Israel’s imminent strike on Iran, in response to the Iranian ballistic attack on the first of October, could be an opportunity for the peoples of Iran to rise up against the Islamic regime.
However, the key for any “regime change” in Iran is in its ethnic “minorities” that have been marginalized and violently repressed over the years. If the whole country rises up, the regime will withdraw its forces from border regions like Kurdistan to central Iran and Tehran. That is the time when the West should support the Kurds, Balochs, and other ethnic groups to topple the regime.[1]
Since the mid-2000s, after a series of violent clashes between the Islamic republic of Iran and the various ethnic groups in the country, Iran’s military and political elites were afraid of a possible “hybrid war” scenario against the Islamic republic. Such a hybrid war would comprise widespread national protests coinciding with an external military attack. This will be the time for it.

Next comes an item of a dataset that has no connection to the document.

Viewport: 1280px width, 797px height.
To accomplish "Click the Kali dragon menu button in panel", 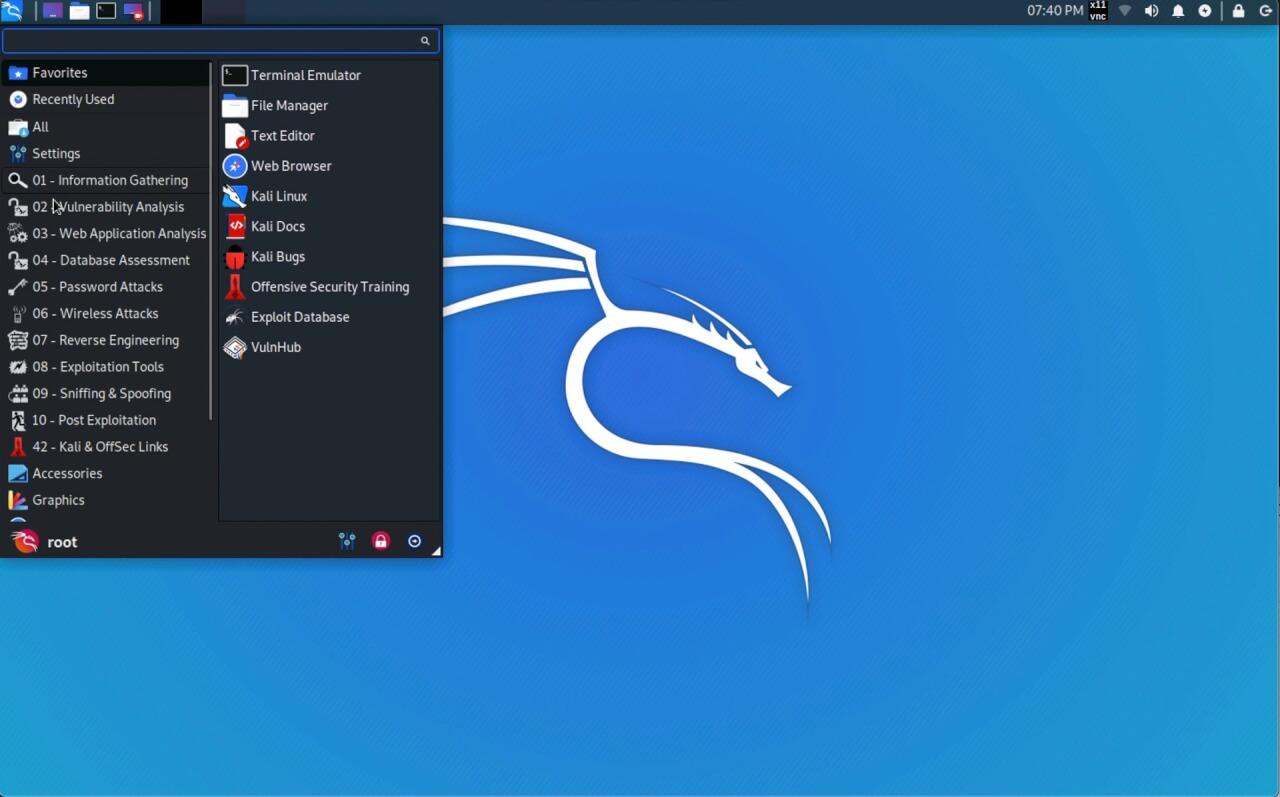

Establishing A Coalition Against The Islamic Republic Of Iran
There is now a need for an organization/coalition outside Iran designed to unite the Iranian opposition around a common platform. It is important that the entire society, Persians and non-Persians alike, is uniting to pursue the common goal of regime change. Hence, a steering committee, which would be the official voice of the Iranian opposition – similar to the united Iraqi opposition front against the Iraqi Ba’ath regime in London in 2002, despite the radical disagreements among the wrangling Iraqi political groups – should be established.
It is worth stressing that the political agenda of this anti-regime organization should seek to endorse a democratic confederalist future for Iran, with minorities given the option of pursuing their right to self-determination.
Inside Iran, there is a need to provide ethnic groups with self-defense capabilities.
The ideology of “Iranianness (Iraniyyat),” in which Persians rule over the others, that was championed by the Pahlavis and then by the subsequent regime of the Ayatollahs, is doomed to collapse, since it has never evolved into a social contract between the regime and the many different ethnic and religious groups in the country.
The Persian diaspora should seek a middle ground with the ethnic minorities and support the idea of a democratic confederalism for the future of Iran.
The Kurdish feminist slogan “Jin, Jiyan, Azadi,” (Woman, Life, Freedom – in Persian, “Zan, Zendegi, Azadi”), which has become the rallying cry of Iranians, is a tenet of this political concept that could likewise be adopted as the political agenda by all Iranian opposition groups, for the new political order emerging after the downfall of the Ayatollahs.
Democratic confederalism can be characterized as a bottom-up system for self-administration and self-determination, aimed at transcending the idea of a hierarchical and centralized state through the creation of confederations that accept ethnic, religious and political realities. Thus, it could be a unifying framework for the different ethnic and religious organizations that represent the different segments of Iran.
A New Era In Iranian History
“Pan-Iranism,” along with “Shi’ism,” are failed ideologies that have failed to form a social contract among Iranians since the establishment of modern Iran in 1921. Therefore, an alternative political and social contract based on Democratic Confederalism needs to be forged among all the ethnicities of Iran, recognizing their right to autonomy and self-determination – thus abandoning the old statist and centralizing Iranian nationalist project for a democratic-confederal one that no longer aims to build an inherently imperial and oppressive Iranian nation-state.
The goal should instead be the establishment of a decentralized entity, based on democratic confederalism, that sets the stage for a new era in Iranian history and politics with new ethno-states, emerging after the ethnic minorities are granted the right to make decisions about their lives and determine their own economic, cultural, and social affairs.
Regime change alone is not enough. But democratic confederalism could serve as a radical model for political emancipation in Iran. It could work as a temporary, transitional, intergovernmental project in post-Ayatollah Iran until the establishment of new ethno-states in the Balochistan, Kurdistan, Ahwaz, and Caspian regions, based on mutual respect and common interests.